[YOUR TASK] Rescale the rows from the line with "Close the 物料" to the line with "click(x=509, y=102)", both included. Write those lines out again, requests included, with each click coordinate in the answers multiplied by 1.6 and rounded to a whole number (halves round up), and leave all other numbers unchanged.

•••••

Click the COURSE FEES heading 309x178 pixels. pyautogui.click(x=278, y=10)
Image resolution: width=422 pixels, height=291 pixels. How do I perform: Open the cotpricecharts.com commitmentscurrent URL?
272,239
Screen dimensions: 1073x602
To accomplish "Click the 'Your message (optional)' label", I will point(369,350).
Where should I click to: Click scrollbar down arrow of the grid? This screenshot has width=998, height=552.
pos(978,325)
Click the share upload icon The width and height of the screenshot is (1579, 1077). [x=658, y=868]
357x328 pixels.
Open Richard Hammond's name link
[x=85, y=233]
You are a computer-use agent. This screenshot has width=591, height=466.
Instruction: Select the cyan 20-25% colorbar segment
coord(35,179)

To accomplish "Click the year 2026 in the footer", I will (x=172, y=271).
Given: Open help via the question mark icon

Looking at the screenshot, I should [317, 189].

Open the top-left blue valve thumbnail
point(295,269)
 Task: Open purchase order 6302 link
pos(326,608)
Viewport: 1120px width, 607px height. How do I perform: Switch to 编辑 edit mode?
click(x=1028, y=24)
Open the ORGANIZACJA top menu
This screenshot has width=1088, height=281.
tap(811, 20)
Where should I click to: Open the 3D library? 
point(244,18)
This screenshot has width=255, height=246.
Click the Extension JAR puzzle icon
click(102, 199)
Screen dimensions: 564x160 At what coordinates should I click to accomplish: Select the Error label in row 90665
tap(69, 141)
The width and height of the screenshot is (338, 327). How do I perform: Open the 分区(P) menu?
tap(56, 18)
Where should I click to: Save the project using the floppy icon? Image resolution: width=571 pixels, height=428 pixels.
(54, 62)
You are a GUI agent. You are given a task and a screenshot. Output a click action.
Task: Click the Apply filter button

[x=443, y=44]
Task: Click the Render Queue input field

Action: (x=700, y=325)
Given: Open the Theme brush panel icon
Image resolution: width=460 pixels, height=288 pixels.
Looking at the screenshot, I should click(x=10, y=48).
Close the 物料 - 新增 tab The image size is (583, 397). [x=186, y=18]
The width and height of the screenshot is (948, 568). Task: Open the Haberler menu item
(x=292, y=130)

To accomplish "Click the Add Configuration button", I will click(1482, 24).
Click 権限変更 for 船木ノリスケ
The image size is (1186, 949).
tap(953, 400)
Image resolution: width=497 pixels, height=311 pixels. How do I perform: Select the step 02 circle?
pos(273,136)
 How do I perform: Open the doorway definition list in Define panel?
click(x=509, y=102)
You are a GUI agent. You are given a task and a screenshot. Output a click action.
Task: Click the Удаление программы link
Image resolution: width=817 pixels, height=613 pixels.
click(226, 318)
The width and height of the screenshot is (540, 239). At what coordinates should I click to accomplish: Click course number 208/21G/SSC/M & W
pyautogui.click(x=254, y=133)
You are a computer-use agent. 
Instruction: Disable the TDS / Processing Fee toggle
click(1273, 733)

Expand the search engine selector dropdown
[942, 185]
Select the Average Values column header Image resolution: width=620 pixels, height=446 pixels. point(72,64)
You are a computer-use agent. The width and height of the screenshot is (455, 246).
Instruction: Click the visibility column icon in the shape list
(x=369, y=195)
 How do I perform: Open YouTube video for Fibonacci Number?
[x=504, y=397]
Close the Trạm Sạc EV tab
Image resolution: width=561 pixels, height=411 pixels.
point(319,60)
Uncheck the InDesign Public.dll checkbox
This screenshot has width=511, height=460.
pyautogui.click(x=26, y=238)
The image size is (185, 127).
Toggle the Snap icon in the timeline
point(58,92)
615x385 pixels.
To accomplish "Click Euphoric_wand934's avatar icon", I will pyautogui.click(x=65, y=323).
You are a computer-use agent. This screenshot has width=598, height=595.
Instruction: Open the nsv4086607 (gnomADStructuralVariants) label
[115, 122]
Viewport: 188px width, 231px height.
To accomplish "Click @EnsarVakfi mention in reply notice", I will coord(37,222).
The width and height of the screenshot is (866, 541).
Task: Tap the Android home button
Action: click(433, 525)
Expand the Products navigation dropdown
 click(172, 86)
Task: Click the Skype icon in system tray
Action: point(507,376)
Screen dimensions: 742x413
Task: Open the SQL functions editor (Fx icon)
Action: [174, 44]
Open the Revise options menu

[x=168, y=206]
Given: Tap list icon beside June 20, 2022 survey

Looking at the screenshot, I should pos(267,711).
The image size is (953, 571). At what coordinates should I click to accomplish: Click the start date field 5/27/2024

•••••

[EXERCISE ANSWER]
Close the 物料 - 新增 tab The image size is (583, 397). [x=298, y=29]
The width and height of the screenshot is (948, 568). Task: Open the Haberler menu item
(x=467, y=208)

To accomplish "Click the Add Configuration button", I will click(2371, 38).
Click 権限変更 for 船木ノリスケ
The image size is (1186, 949).
tap(1525, 640)
Image resolution: width=497 pixels, height=311 pixels. How do I perform: Select the step 02 circle?
pos(437,218)
 How do I perform: Open the doorway definition list in Define panel?
click(x=814, y=163)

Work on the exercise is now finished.